Seguindo a delirante cartilha de seu partido, ela colhe acontecimentos aqui e
ali conforme estes se encaixem na tese lulopetista de que está em andamento uma
grande conspiração para estabelecer uma ditadura no Brasil, como a de 1964. “As
pessoas vão para as ruas e vem a repressão. Cegam uma menina. Depois, matam
alguém, como foi com o estudante Edson Luís”, disse Dilma em entrevista a
jornalistas estrangeiros, fazendo absurdo paralelo do caso atual com o do
assassinato de Edson Luís em março de 1968 pelas forças do regime militar. Mas
ela foi adiante: “O terrorismo de Estado é gravíssimo. O poder dele para
reprimir é muito forte. Assim começam as ditaduras”.

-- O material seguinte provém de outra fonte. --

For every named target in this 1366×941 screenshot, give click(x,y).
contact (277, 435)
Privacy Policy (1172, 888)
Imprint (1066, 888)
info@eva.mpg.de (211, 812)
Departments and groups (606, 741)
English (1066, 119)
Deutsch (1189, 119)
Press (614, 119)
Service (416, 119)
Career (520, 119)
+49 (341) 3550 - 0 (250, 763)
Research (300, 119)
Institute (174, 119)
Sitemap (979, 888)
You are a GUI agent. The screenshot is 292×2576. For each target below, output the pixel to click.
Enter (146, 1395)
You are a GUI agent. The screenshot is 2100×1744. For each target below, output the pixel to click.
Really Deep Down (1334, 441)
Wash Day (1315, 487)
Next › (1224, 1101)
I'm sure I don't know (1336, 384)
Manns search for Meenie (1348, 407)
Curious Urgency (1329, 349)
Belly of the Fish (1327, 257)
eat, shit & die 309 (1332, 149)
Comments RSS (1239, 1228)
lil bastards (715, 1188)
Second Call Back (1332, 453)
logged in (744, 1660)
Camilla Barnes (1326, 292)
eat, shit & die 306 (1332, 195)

É com essa lógica rasteira que os petistas pretendem
convencer os brasileiros de que estamos às portas de um regime de exceção. O
objetivo é criar uma atmosfera favorável à defesa de soluções que, a título de
preservar a democracia, representariam na verdade uma ruptura, ou seja, um
golpe, cujo objetivo é restituir o poder aos que, em respeito à Constituição,
dele foram apeados. É o caso da proposta de antecipação das eleições
presidenciais, que o PT agora encampou sob o título “Diretas Já” – alusão
malandra ao nome do movimento que há mais de 30 anos ajudou a enterrar a ditadura
militar.
A resolução do PT que anunciou a tal “Diretas Já” nem se
dá ao trabalho de dizer como essas eleições seriam realizadas, já que
contrariam a Constituição. Mas o pensamento petista prescinde da razão – esta,
aliás, é sua inimiga mortal e deve ser combatida com todas as forças e por
todos os meios. Assim, sempre que alguém renuncia à capacidade de pensar e
abraça a lógica oferecida pela doutrina petista, o exército de liberticidas se
adensa, e o cerco pernicioso à democracia se fecha um pouco mais.